◆ **WHAT YOU SHOULD DO**: In the material below, find each line with the string "computer" and copy it.
[RAW DATA — start]
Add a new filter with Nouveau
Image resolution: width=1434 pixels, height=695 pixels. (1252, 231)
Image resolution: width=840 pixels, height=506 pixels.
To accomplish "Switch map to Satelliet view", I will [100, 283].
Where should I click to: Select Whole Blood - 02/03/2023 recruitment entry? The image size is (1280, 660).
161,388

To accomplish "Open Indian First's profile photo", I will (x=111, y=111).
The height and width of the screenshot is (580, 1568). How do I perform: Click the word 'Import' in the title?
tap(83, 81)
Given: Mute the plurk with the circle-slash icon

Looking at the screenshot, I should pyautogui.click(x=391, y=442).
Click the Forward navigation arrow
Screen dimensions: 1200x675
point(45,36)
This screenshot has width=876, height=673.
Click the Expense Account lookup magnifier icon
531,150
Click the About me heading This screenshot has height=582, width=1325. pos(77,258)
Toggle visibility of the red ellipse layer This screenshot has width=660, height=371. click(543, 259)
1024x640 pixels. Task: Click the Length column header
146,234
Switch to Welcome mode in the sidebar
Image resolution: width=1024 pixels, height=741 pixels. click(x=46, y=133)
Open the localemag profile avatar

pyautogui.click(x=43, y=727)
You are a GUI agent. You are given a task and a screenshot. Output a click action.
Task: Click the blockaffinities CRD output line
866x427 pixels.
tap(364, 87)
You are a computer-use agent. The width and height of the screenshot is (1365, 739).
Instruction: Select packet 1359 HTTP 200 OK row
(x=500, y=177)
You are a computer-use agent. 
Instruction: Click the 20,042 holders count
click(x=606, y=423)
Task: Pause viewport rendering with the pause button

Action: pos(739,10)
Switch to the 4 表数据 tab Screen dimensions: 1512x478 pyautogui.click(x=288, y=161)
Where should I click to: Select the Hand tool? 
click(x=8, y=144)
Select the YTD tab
[RAW DATA — finish]
◆ **TASK SOLUTION**:
You are a computer-use agent. The width and height of the screenshot is (1365, 739).
You are a computer-use agent. 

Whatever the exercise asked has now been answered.